I've had the good fortune to work and live in the US twice. The first was two years based in Denver in the mid-90s managing an airports technology business for the whole of the Americas. The second was the more recent 16 months in Phoenix. In both cases I was able to travel for business and leisure extensively. Not getting much feedback on this thread yet but will press on an complete it and then reassess any more. Tough audience to impress at times. Regards, -BiP

PS! Just remembered it was three times. Did a ten week consultancy for an airline in Dallas in late 2012 and at the end decided to drive from Dallas to LA via Albuquerque. Driving like that is one of my passions and is shared by my Thai wife as well. But those days are now over.

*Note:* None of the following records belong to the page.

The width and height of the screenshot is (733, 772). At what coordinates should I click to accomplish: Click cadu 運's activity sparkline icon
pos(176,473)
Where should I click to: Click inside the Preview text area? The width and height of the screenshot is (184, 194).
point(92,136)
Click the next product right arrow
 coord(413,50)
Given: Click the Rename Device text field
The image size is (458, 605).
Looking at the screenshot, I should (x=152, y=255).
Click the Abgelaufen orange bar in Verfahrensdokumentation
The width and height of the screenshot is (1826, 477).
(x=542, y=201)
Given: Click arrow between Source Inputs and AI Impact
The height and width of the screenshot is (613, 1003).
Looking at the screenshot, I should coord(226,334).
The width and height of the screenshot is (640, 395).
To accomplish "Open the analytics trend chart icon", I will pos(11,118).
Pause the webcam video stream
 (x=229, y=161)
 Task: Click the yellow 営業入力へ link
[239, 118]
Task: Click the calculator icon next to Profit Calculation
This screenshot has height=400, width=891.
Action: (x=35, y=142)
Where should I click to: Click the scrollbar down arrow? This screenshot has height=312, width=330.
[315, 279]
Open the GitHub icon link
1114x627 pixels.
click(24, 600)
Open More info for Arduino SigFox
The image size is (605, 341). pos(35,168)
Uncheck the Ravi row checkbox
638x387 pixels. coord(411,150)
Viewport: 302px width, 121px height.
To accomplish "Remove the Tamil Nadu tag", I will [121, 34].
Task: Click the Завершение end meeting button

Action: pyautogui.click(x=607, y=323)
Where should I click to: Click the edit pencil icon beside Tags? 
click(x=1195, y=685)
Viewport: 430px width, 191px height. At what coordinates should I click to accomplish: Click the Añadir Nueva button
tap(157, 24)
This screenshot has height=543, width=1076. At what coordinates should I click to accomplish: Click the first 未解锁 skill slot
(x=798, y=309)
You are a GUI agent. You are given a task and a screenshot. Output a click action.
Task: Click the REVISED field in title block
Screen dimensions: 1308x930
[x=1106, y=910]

> Nice sunset and flower pics, cheers.
> I've lived and travelled more on the Eastern coast, never been to those parts.

----------


## BoganInParasite

We arrived in Niagara Falls around mid-day and parked close to the hotel. Only 111 miles on day 4.

----------


## BoganInParasite

We walked down to the park and viewpoint for the American Falls, then up to Hells Half Acre, then checked into the hotel and late walked around the city centre and drove out to Goat Island for a closer look at the Canadian Falls.

----------


## BoganInParasite



----------


## BoganInParasite



----------


## BoganInParasite



----------


## BoganInParasite



----------


## MarilynMonroe

^Great pics of the falls. I was there as a teenager.. don't remember too much. The maid of the mist boat is an experience.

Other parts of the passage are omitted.